On Tue, Jan 12, 2021 at 09:04:49AM +0100, Greg KH wrote:
> On Tue, Jan 12, 2021 at 04:58:07PM +1000, Wade Mealing wrote:
> > A flaw was found in the Linux kernels implementation of string matching
> > within a packet. A privileged user
> > (with root or CAP_NET_ADMIN ) when inserting iptables rules could insert a
> > rule which can panic the system.
> > 
> > Likely a user with these permissions could do worse, however it crashes the
> > system (DOS) and the user is going to have a bad day
> > especially if the rule is inserted and restored on every boot.
> > 
> > At this time it doesn't affect RHEL releases, and there are fixes already
> > in multiple upstream trees.
> > 
> > Thanks,
> > 
> > Wade Mealing
> > 
> > Upstream patch:
> >
> > 
> > Upstream bugzilla:
> >
> > 
> > Red Hat Bugzilla:
> >
> I still do not understand why you report issues that are fixed over a
> year ago (October 2019) and assign them a CVE like this.  Who does this
> help out?

I think this specific issue is relevant to projects providing container
virtualization with a security boundary, yet letting container root
manage the local iptables rules for the container.  Wade's posting is a
useful heads-up for such projects.  I've just forwarded it to
Virtuozzo/OpenVZ developers, so they don't miss it.
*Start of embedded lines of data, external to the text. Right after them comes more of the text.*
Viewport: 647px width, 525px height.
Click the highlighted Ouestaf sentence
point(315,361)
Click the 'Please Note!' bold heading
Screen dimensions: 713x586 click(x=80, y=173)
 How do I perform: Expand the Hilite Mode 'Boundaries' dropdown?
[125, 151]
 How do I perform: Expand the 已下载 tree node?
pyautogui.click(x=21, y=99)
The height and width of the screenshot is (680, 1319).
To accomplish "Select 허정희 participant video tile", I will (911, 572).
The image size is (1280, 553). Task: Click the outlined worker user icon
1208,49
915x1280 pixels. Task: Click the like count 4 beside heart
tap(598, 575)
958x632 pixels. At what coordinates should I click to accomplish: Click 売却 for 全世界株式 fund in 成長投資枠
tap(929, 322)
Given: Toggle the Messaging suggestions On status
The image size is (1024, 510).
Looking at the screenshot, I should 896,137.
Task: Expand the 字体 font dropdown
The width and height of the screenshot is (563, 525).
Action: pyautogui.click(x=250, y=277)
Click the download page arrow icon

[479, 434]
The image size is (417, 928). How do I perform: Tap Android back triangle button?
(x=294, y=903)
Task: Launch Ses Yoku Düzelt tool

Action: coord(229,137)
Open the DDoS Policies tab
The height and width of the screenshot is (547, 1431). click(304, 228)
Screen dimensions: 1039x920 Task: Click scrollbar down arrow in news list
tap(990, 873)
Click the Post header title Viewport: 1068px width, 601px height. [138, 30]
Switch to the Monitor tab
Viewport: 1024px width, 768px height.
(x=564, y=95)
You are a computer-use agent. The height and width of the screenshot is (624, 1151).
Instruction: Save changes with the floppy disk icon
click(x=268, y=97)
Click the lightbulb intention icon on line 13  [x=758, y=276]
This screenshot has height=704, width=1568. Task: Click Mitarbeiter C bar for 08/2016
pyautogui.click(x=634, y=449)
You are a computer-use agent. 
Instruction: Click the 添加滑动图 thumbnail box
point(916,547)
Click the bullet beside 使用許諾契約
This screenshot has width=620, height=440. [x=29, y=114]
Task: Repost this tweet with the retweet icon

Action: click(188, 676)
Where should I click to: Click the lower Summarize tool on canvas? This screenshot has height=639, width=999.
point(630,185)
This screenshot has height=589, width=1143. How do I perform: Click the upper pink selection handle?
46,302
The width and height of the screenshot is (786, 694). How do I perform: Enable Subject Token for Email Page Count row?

> And what about the thousands of other issues that are fixed
> in the kernel and not assigned a CVE like this, are they somehow not as
> important to your group?
> What determines what you want to give a CVE to and what you do not?

These are good questions.  My guess is most issues simply haven't been
analyzed enough, or not considered at all, for CVE ID (non-)allocation.

Visiting the URLs above, the upstream commit message does not make it
clear the issue's security relevance was understood back then.  Perhaps
it simply was not.  The two Bugzilla entries make the security relevance
much clearer, and are more recent.  So perhaps this is not sudden CVE ID
assignment to an old issue; this is recent new understanding and its
correspondingly timely assignment.

I have no idea why Red Hat in particular looked into this now.  My guess
is it's because the issue was recently reported to Red Hat by some means.